Correlation Engine — Threat Use Cases

Beyond individual alert detection, RhythmX runs a correlation engine that identifies complex, multi-stage attack patterns by analyzing relationships across multiple alerts.

flowchart TD
    A["Sigma Alerts +<br>ML Annotations"] --> B["Correlation Engine"]

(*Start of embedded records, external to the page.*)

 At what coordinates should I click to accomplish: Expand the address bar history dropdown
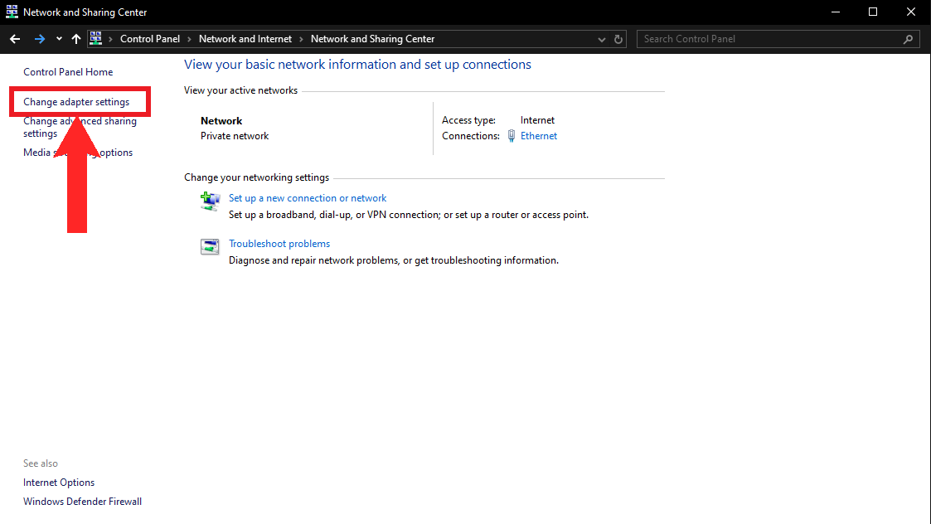(x=602, y=39)
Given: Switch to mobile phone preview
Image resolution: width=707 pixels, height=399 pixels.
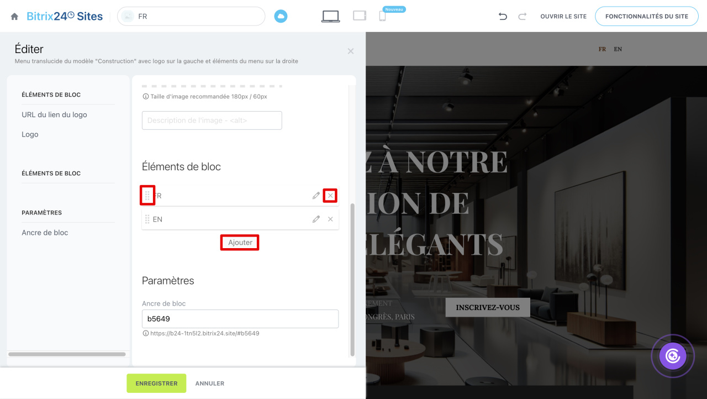Looking at the screenshot, I should tap(382, 16).
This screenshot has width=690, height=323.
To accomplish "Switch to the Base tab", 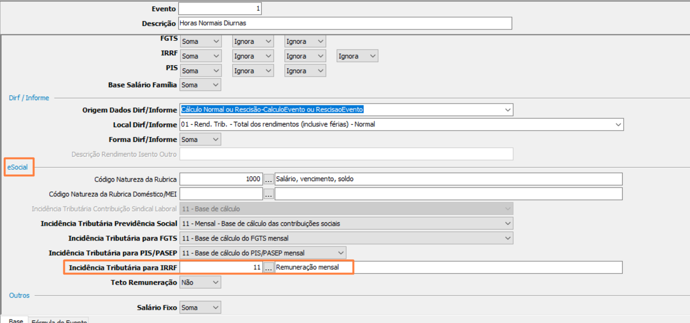I will click(15, 320).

    B --> C["Lateral Movement"]
    B --> D["Password Spraying"]
    B --> E["APT Chains"]
    B --> F["Ransomware Indicators"]
    B --> G["18 more use cases..."]

    C --> H["Cases"]
    D --> H
    E --> H
    F --> H
    G --> H

    style A fill:#4a148c,stroke:#9c27b0,color:#fff
    style B fill:#00695c,stroke:#4db6ac,color:#fff
    style C fill:#0d47a1,stroke:#42a5f5,color:#fff
    style D fill:#0d47a1,stroke:#42a5f5,color:#fff
    style E fill:#0d47a1,stroke:#42a5f5,color:#fff
    style F fill:#0d47a1,stroke:#42a5f5,color:#fff
    style G fill:#0d47a1,stroke:#42a5f5,color:#fff
    style H fill:#b71c1c,stroke:#f05545,color:#fff

21 Threat Detection Use Cases

The correlation engine evaluates alerts against 21 predefined attack patterns:

Use Case What It Detects
Lateral Movement A user appearing across multiple machines with diverse attack tactics
Password Spraying Same source targeting multiple user accounts in a short time window
Brute Force Repeated authentication failures against a single account
APT Chain Multi-stage persistent attack progressing through kill chain phases
Reconnaissance Discovery and enumeration commands indicating pre-attack activity
Credential Theft Credential dumping tools and techniques (Mimikatz, LSASS access)
Defense Evasion Attempts to disable or tamper with security tools
PowerShell Abuse Malicious PowerShell execution patterns (encoded commands, downloads)
Privilege Escalation Techniques to elevate privileges beyond authorized levels
Persistence Autorun entries, scheduled tasks, and other persistence mechanisms
LOLBins Campaign Living-off-the-land binary abuse across multiple endpoints
DLL Sideloading DLL hijacking and sideloading techniques
System Binary Anomaly Unusual execution of legitimate system binaries
Remote Access Abuse Unauthorized use of remote management tools
Installer Abuse MSI and setup file exploitation
Parent-Child Anomaly Unusual process parent-child relationships
Initial Access to Lateral Progression from initial compromise to lateral movement
Credential Campaign Coordinated credential attacks across the environment
Ransomware Indicators Behavioral precursors to ransomware deployment
Rapid Fire Alerts High-velocity alert patterns indicating active attack
APT36 Transparent Tribe TTPs specific to the APT36 threat group

How Correlation Works

  1. The engine runs on a continuous schedule, querying recent alerts
  2. Each use case defines thresholds and conditions (e.g., same user on 4+ machines with 5+ distinct tactics)
  3. When conditions are met, a case is created linking all related alerts
  4. Cases are assigned a severity based on the matched use case
  5. Cases sync back to LogRhythm for unified case management

Use cases are fully configurable — teams can adjust thresholds, add new patterns, or disable use cases to match their environment.


Detection Output

When the detection engine, ML model, or correlation engine produces a finding, it generates a structured alert containing:

Field Description
Title Detection rule name
Description What the rule detects
Severity Informational, low, medium, high, or critical
MITRE ATT&CK Mapped tactics and techniques
ML Classification Normal or anomalous
Matched fields The specific event fields that triggered the detection

These detections are written in a LogRhythm-compatible format, enabling:

  • Re-ingestion into LogRhythm for correlation and case management
  • Direct alerting and dashboard integration within the LogRhythm platform

Performance & Scalability

RhythmX is engineered for high-throughput environments:

Metric Value
Sustained throughput 20,000–25,000 EPS
Burst capacity (5–10 min) 30,000–35,000 EPS
Detection latency 60–120 seconds
Recommended hardware 64GB RAM / 16 CPU cores

Dedicated pipelines per log source, built-in queue management, and optimized processing ensure consistent performance even during traffic spikes.